Wednesday, February 10, 2016

Moral Man and Immoral Society



Thou hast committed fornication. 
But that was in another country and besides, the wench is dead.

--Marlowe, The Jew of Malta

When people complain, with justification mind you, that bankers were not punished for the near destruction of the world financial system, and CIA agents and private contractors were not punished for torture and inhuman treatment of captives, not to mention kidnapping disguised as "extraordinary rendition," I want to say:  Quelle surprise, huh?"

American-trained officers also directed the rape and murder of four American church women in El Salvador early in 1981. The heroic US ambassador who swore that the killers would never get away with their crime, Robert White, was fired days after Ronald Reagan assumed the presidency. Later Secretary of State Alexander Haig suggested that the women might have been killed in “an exchange of fire.” That was a signal to Salvadorans that the United States would help cover up the truth about such killings.

President Reagan steadfastly supported the Salvadoran military despite overwhelming evidence of its crimes. So did Haig and other senior officials in the Reagan administration. It is a parody of justice that their legacy remains honorable while triggermen who did their bidding are demonized.

Writing about one of the former Salvadoran officers now targeted by American justice, two former Reagan administration officials recently asserted, “He was there when the US needed him.” They know. One of them, Edwin Corr, was ambassador to El Salvador at the height of the killing campaign in the mid-1980s. The other, Elliott Abrams, was assistant secretary of state. Their commentary was insightful but did not go far enough.

The Salvadoran justice system has every right to prosecute Salvadoran officers who tortured and murdered during the 1980s. For the United States to feign outrage at their crimes, however, is unfair. Those officers were pawns in a game directed from Washington. True justice would target the people who conceived, blessed, and financed El Salvador’s counterinsurgency campaign. Executioners’ faces are always well hidden, but in this case, they speak English, worked in Washington during the 1980s, and remain respectable cocktail-party guests.

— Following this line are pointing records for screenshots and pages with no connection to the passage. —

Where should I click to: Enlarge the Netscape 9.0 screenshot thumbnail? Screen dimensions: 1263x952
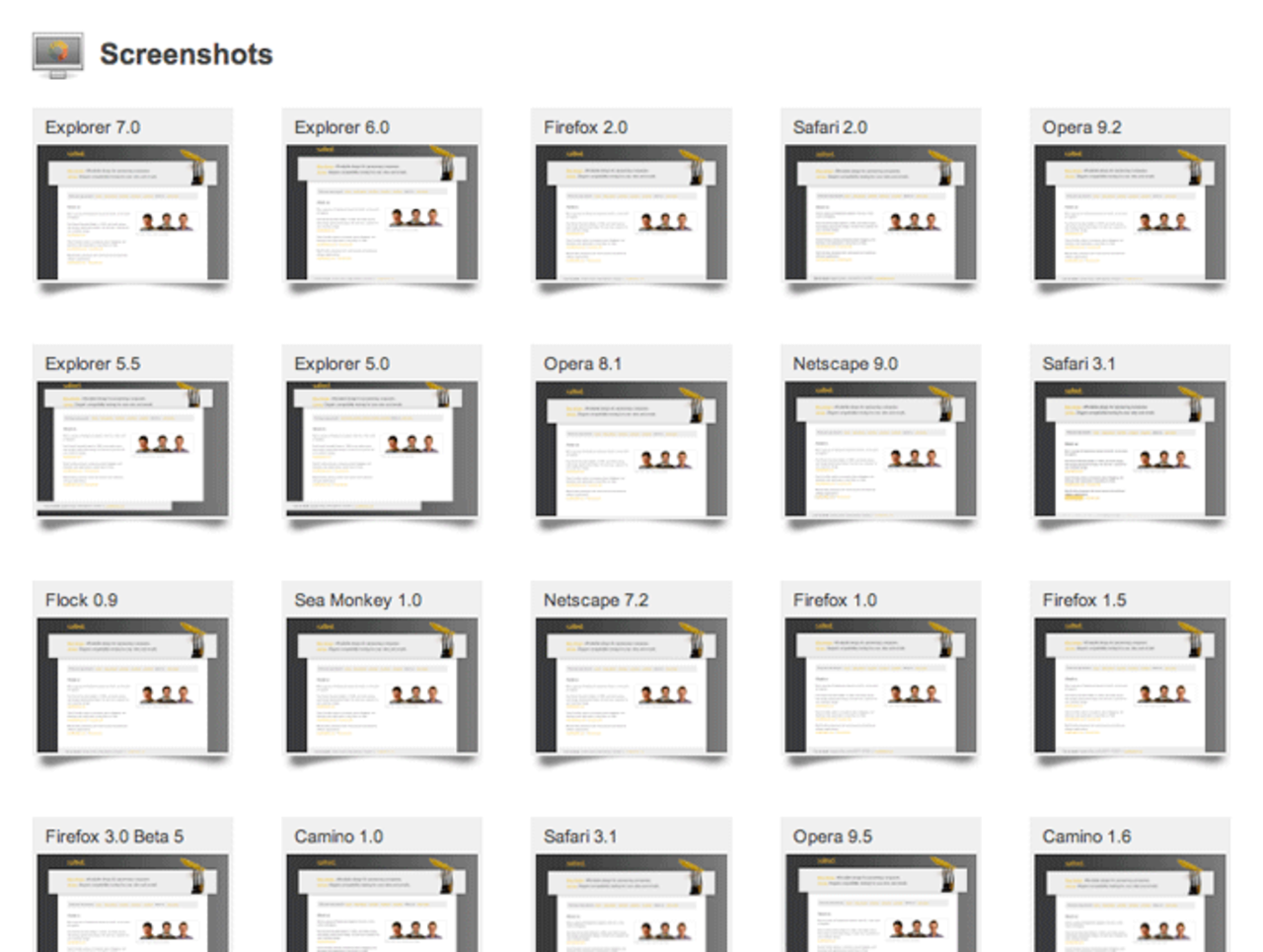(x=881, y=449)
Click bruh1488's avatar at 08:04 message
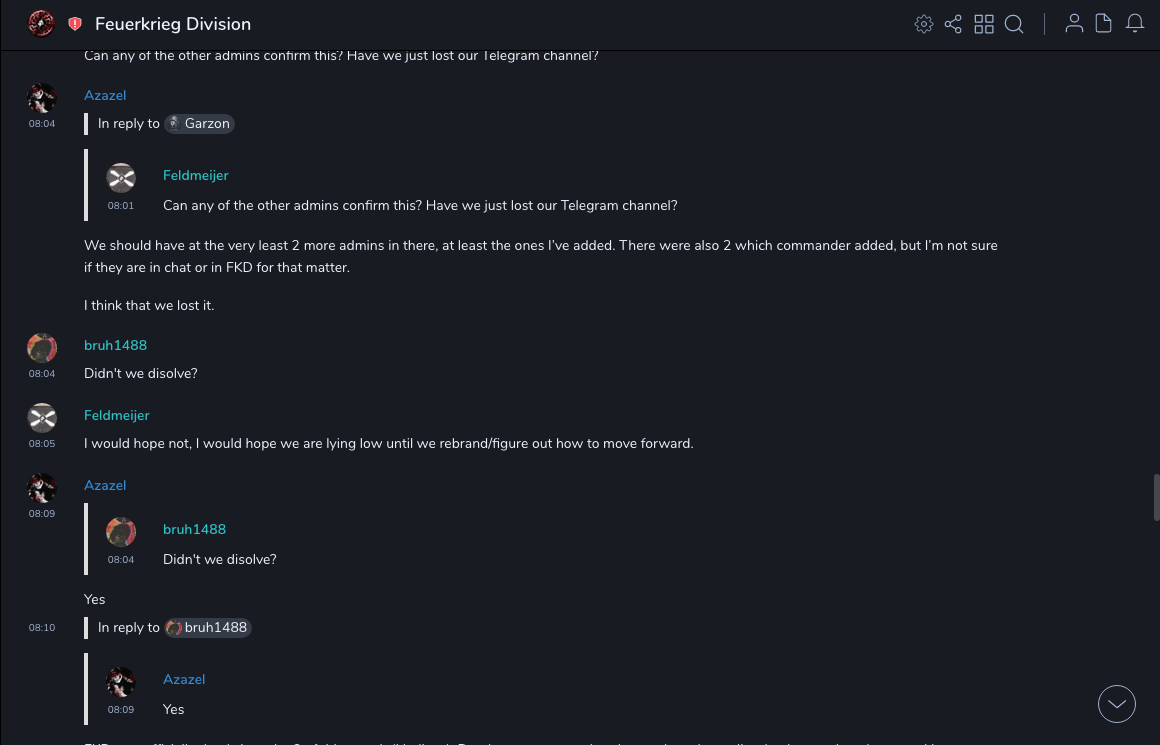This screenshot has height=745, width=1160. pos(42,348)
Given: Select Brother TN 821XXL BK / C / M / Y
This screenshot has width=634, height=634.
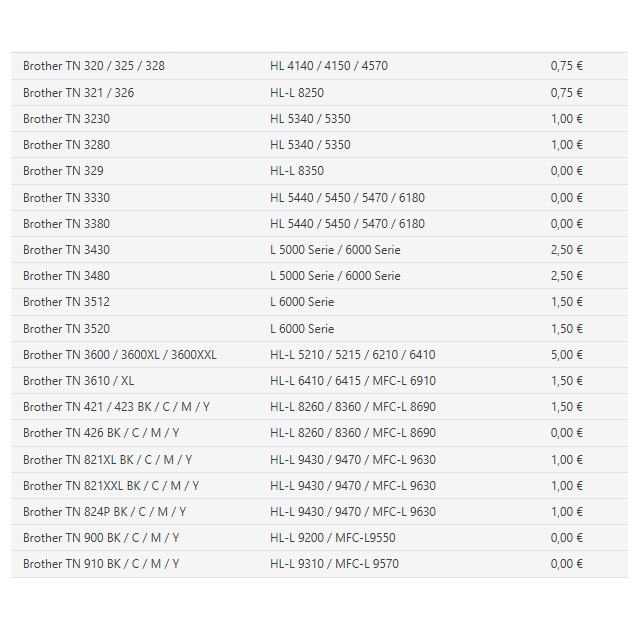Looking at the screenshot, I should tap(111, 486).
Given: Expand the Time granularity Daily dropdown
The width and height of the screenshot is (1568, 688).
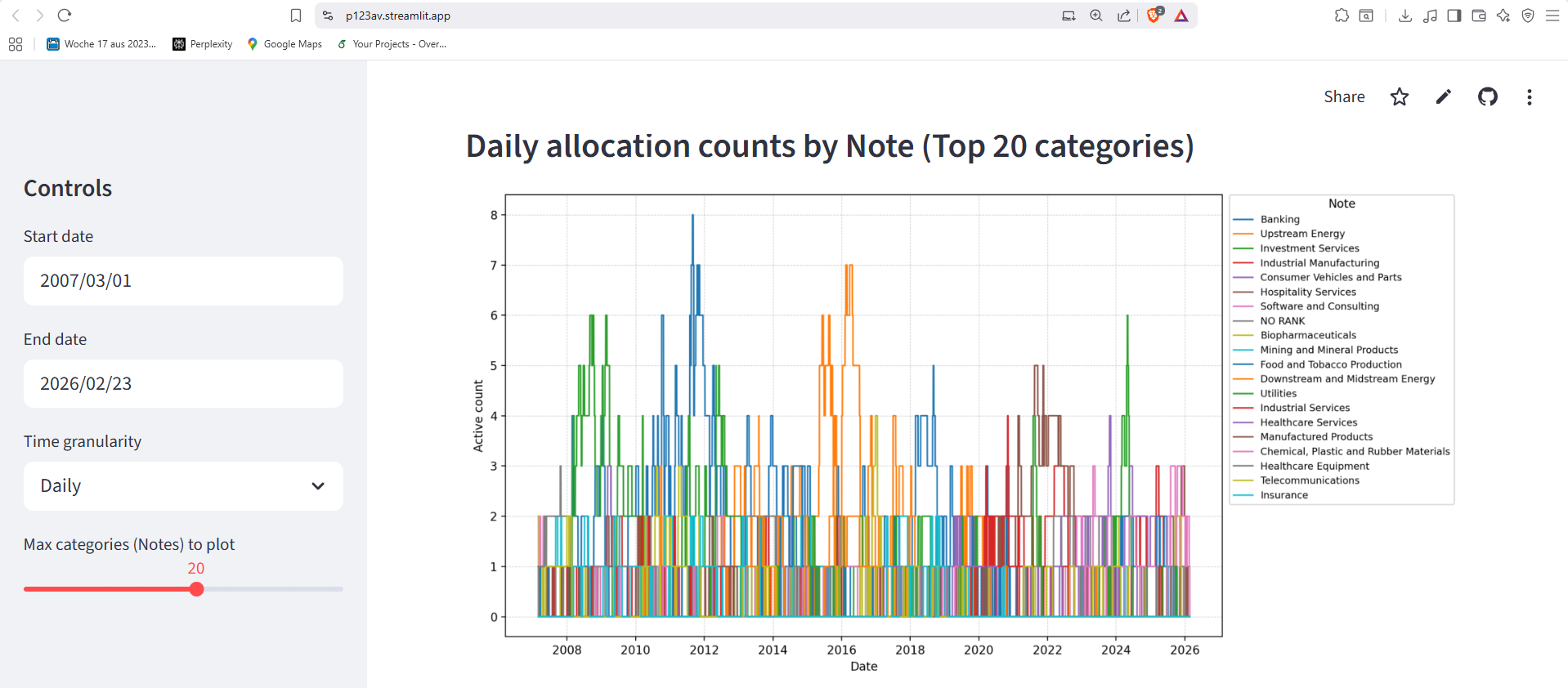Looking at the screenshot, I should click(x=183, y=486).
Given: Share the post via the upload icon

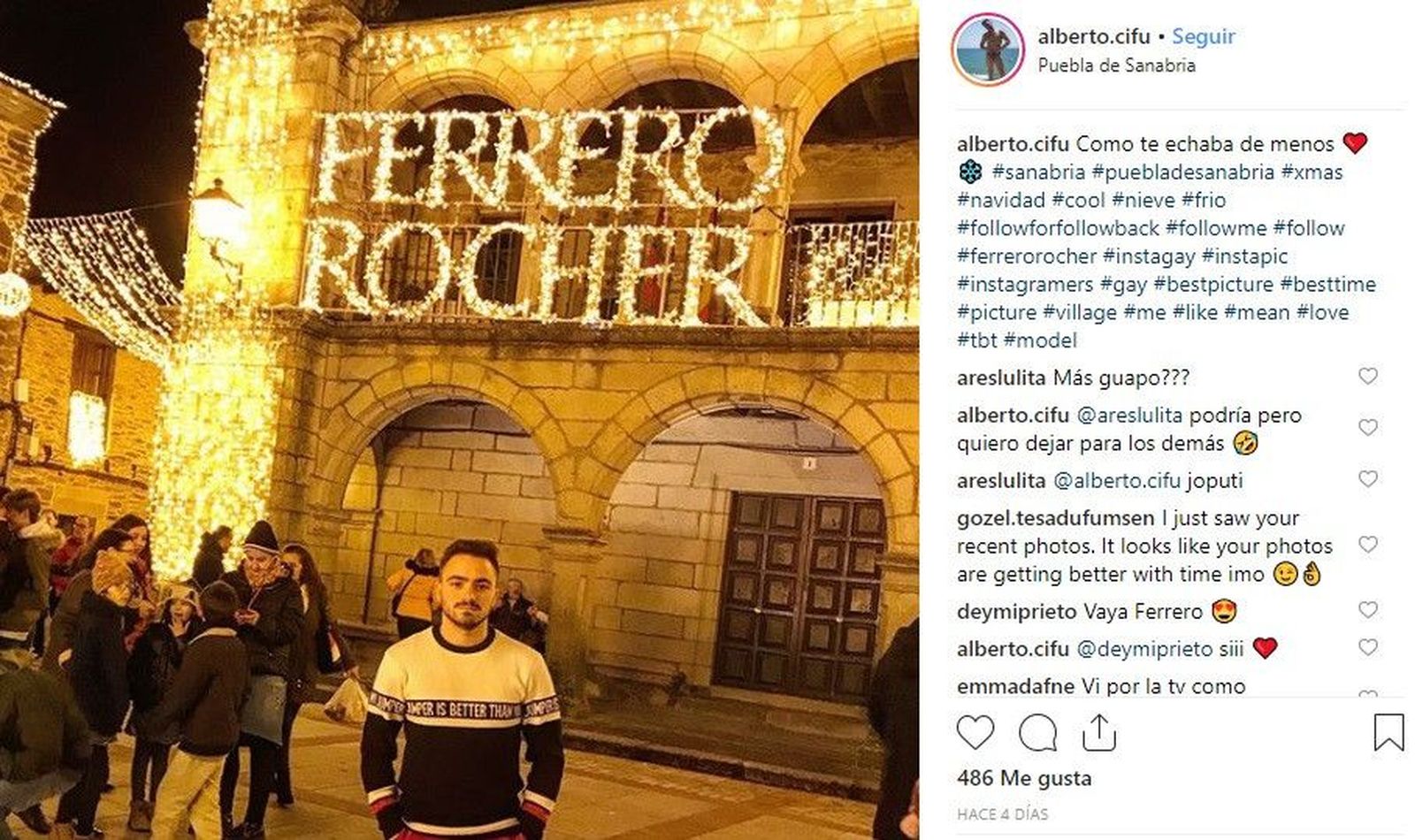Looking at the screenshot, I should pyautogui.click(x=1098, y=732).
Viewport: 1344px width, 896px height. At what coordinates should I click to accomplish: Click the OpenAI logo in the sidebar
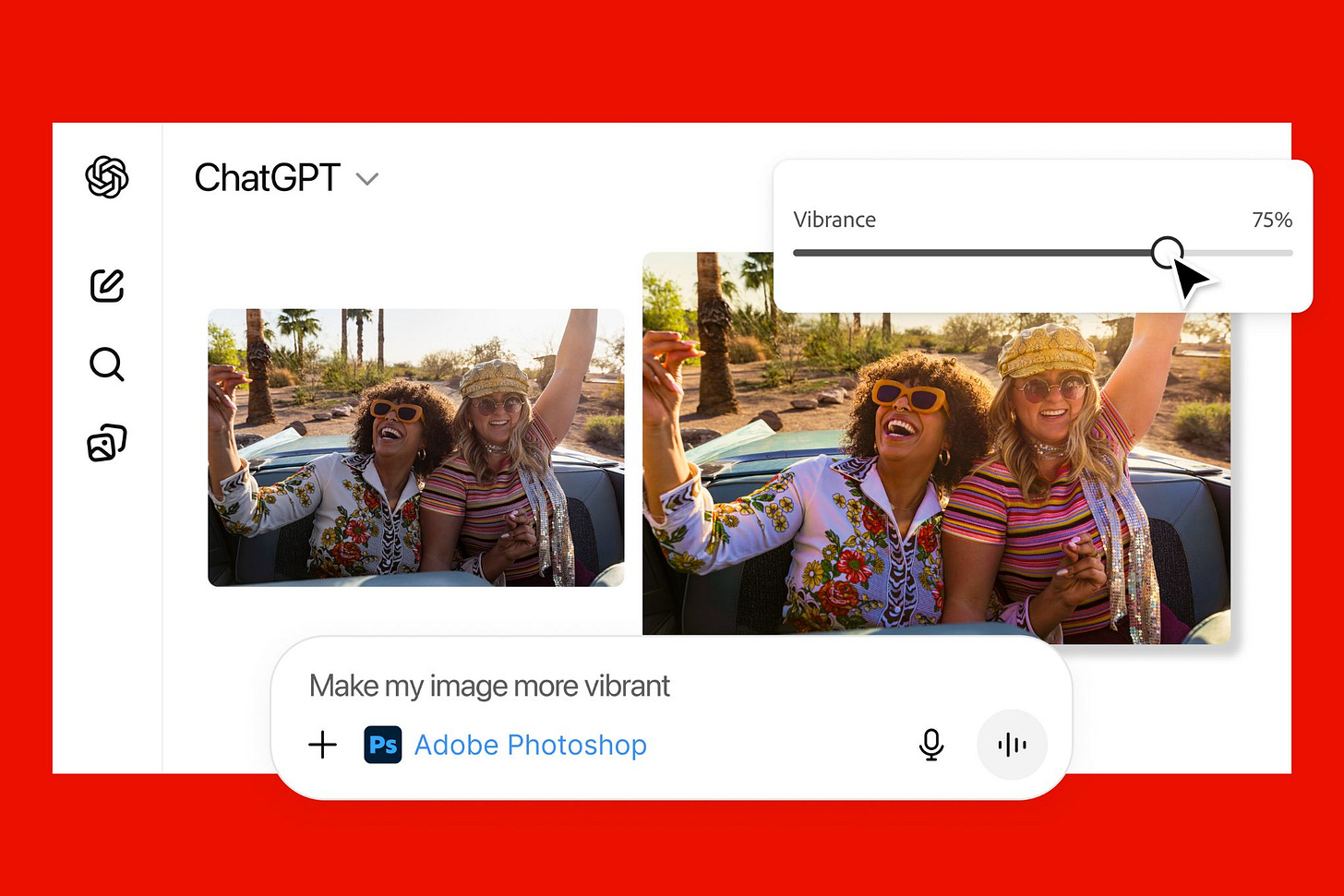pyautogui.click(x=106, y=178)
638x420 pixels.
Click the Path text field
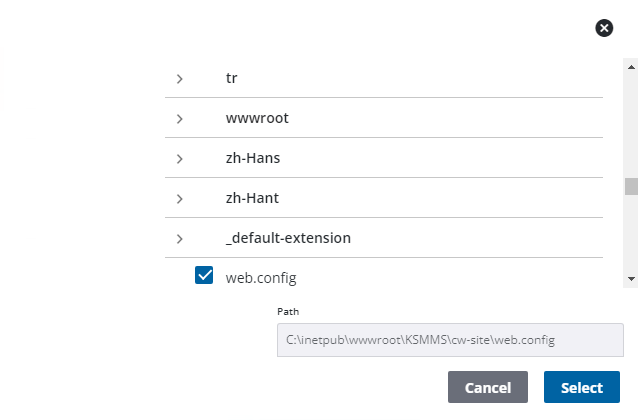pos(450,340)
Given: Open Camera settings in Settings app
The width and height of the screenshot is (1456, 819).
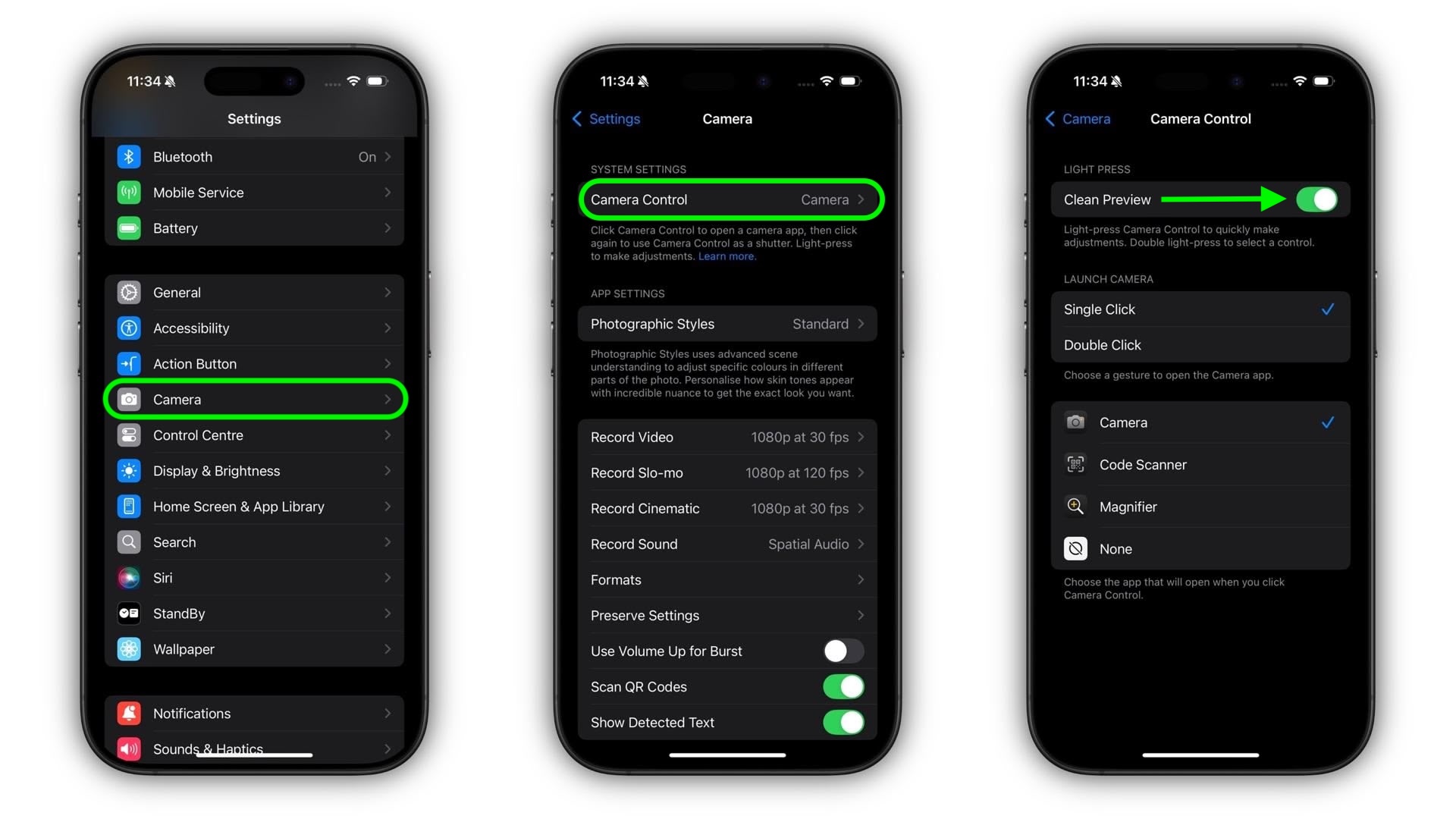Looking at the screenshot, I should point(254,399).
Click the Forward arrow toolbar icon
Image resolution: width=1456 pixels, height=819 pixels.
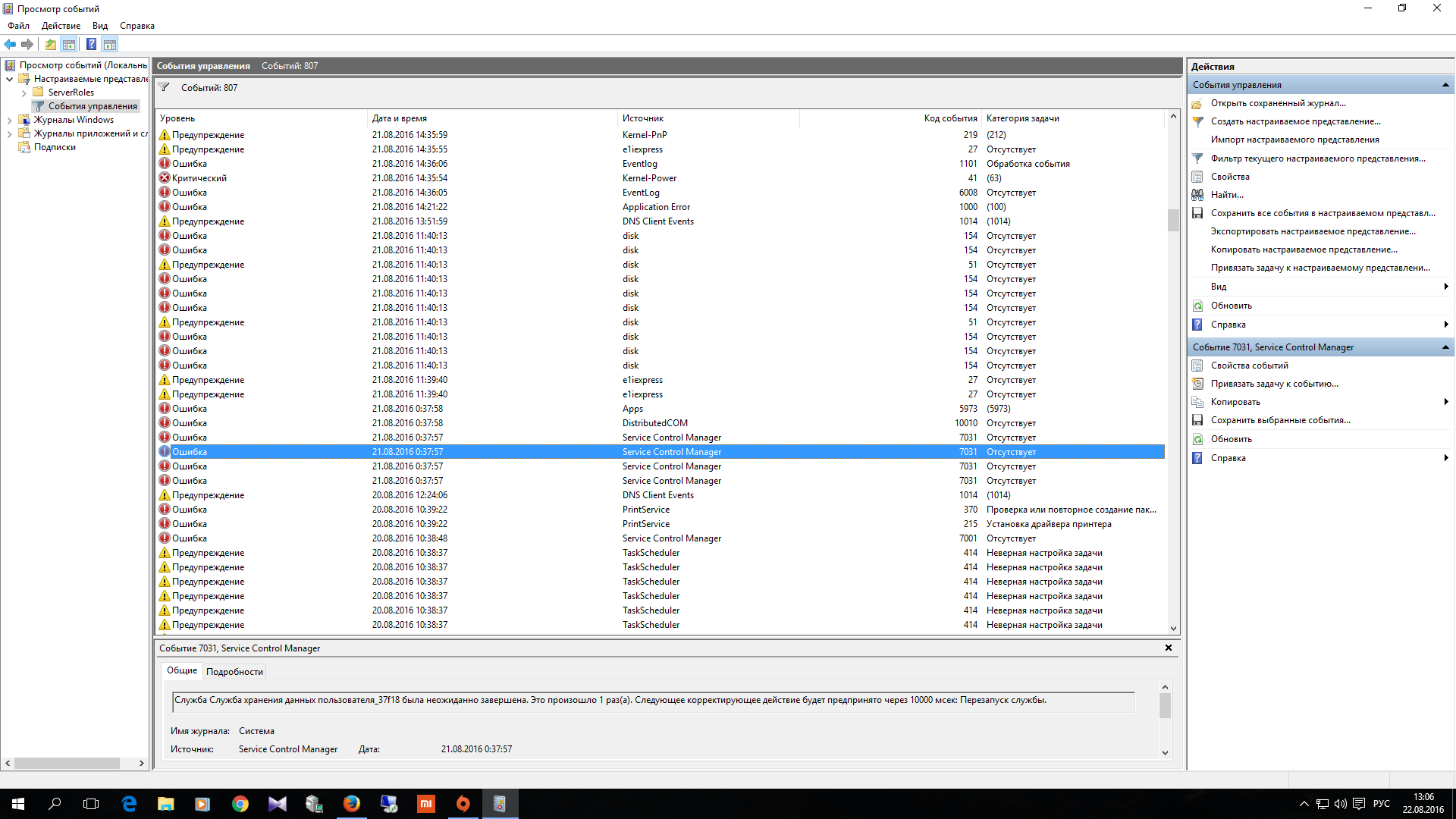[27, 44]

There is, of course, no real prospect that the American masterminds of El Salvador’s killing campaign will be brought to justice in this world. Next best would be for Americans to accept a measure of responsibility as a nation. That might lead us to pause before giving blank checks to regimes we know to be murderous.
On the other hand, at least some of the minions will be held to account.

No more cocktail parties for Col. Morales, eh?  And will the revolution include a national accounting for how we got here?  Or will that have to wait for the next revolution?

1 comment:

  1. America protects its war criminals, it turns them into heroes.